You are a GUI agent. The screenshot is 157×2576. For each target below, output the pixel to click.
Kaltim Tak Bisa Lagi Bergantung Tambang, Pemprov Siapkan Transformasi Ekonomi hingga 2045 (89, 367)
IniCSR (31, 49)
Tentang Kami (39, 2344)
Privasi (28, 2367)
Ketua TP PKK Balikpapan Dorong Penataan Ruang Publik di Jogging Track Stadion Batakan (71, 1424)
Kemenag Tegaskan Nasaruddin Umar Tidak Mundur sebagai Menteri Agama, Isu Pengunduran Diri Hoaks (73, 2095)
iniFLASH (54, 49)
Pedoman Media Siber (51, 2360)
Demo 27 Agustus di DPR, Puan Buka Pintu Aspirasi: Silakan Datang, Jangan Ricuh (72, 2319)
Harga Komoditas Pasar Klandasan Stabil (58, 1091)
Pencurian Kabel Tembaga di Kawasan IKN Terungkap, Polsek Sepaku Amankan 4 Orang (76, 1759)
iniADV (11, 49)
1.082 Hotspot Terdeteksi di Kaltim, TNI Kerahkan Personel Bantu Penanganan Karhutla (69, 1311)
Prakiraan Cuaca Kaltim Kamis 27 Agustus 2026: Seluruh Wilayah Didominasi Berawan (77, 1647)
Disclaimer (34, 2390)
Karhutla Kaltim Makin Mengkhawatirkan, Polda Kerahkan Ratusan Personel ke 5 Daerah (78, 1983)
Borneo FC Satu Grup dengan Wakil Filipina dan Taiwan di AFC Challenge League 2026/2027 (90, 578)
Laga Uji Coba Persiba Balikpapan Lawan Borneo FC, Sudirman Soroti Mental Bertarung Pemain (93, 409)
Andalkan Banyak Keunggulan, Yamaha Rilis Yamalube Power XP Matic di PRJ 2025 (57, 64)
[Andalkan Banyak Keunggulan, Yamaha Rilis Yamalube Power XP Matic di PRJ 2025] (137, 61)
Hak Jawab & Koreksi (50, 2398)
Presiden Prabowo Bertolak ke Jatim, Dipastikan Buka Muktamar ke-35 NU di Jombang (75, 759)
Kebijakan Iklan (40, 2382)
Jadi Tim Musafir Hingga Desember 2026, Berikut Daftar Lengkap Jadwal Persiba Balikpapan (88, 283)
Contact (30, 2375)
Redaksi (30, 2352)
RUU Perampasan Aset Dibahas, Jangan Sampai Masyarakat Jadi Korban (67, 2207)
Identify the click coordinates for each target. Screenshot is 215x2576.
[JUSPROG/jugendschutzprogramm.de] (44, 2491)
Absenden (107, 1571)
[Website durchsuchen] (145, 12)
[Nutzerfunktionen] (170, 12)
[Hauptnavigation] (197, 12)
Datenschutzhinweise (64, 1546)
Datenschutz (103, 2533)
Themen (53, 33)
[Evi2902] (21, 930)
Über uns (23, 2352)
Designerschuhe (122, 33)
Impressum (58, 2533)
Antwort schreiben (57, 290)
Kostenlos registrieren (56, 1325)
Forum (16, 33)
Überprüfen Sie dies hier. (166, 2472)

● ● ● ● ● ● ●

§ Required work
Show every line of the listing in which the string "Jangan" can be found.

§ Task solution
Demo 27 Agustus di DPR, Puan Buka Pintu Aspirasi: Silakan Datang, Jangan Ricuh (72, 2319)
RUU Perampasan Aset Dibahas, Jangan Sampai Masyarakat Jadi Korban (67, 2207)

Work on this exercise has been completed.